··· ARTIKEL ···
Allerdings entfaltet das Gemüse seine positiven Eigenschaften vor allem, wenn es möglichst roh verzehrt wird, beispielsweise als Salat oder im Smoothie. Klassisch wird Grünkohl dagegen sehr lange gekocht.

Neue Sorte, alter Name

Eine neue Sorte habe Christoph Hahn auch gezüchtet, sagt er: mit einem sehr ausgewogenen Mix an Vitaminen und Mineralien, nicht so bitter sowie resistent gegen Fraßfeinde und Trockenheit.

Ihr Name sei «Oldenburger Palme», also genau so wie der Grünkohl aufgrund seiner Wuchsform und -höhe rund um Oldenburg schon lange genannt wird. Vorgestellt werden soll die Neuzüchtung beim Saisonstart des Gemüses: am 5. November.

Dann wird auf dem Oldenburger Rathausmarkt Grünkohl in allen Variationen serviert, auch als Zutat in dem Bier «Grüner Anton» aus der ortsansässigen «Ols Brauerei», in deren Restaurant die kulinarische Kohltour endet. Die Botschaft ist klar: «Zu jedem Grünkohlessen gehört ein Bier.» So sagt's zumindest Maike Vormelker.

Infornation:

Tour: Die Stadtführung im Zeichen des norddeutschen Superfoods dauert rund zwei Stunden, findet von November bis März jeden ersten und dritten Freitag im Monat statt und kostet 35 Euro pro Person. Die Mindestteilnehmerzahl liegt bei fünf Personen; buchbar über www.kohltourhauptstadt.de, wo auch Wissenswertes zur Geschichte der Kohltradition zu lesen ist.

Auftakt: Zum Saisonstart am 5. November gibt es auf dem Oldenburger Rathausmarkt an langen Tischreihen Grünkohl, klassisch mit Pinkel oder kreativ als Burger, Bagel, Pesto, Sandwich, in Bier und Gin sowie ein Bühnenprogramm.
···
ZU ERLEDIGENDE AUFGABEN>
1. Gib aus dem Artikel über den Grünkohl den Abschnitt wörtlich wieder, der bei "Tour: Die Stadtführung" beginnt und bei "zu lesen ist." endet.
2. Übersetze den Satz „Vorgestellt werden soll die Neuzüchtung beim Saisonstart des Gemüses: am 5. November.“ aus dem Artikel über den Grünkohl ins Englische.
3. Wie viel kostet die Stadtführung laut dem Artikel über den Grünkohl pro Person?
··· EXTRAHIERTE DATEN ···
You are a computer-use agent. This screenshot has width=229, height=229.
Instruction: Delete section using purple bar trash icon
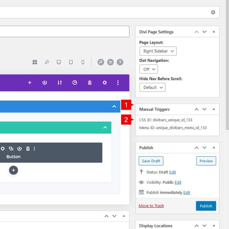coord(90,83)
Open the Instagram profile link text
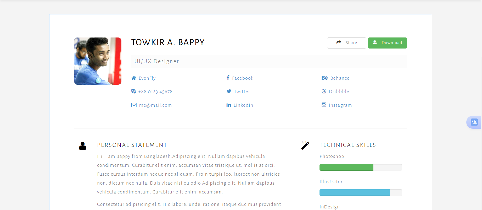The image size is (482, 210). click(340, 105)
···
ENDGÜLTIGE ANTWORTEN>
1.
Tour: Die Stadtführung im Zeichen des norddeutschen Superfoods dauert rund zwei Stunden, findet von November bis März jeden ersten und dritten Freitag im Monat statt und kostet 35 Euro pro Person. Die Mindestteilnehmerzahl liegt bei fünf Personen; buchbar über www.kohltourhauptstadt.de, wo auch Wissenswertes zur Geschichte der Kohltradition zu lesen ist.

2. The new variety is to be presented at the start of the vegetable's season, on November 5.

3. 35 Euro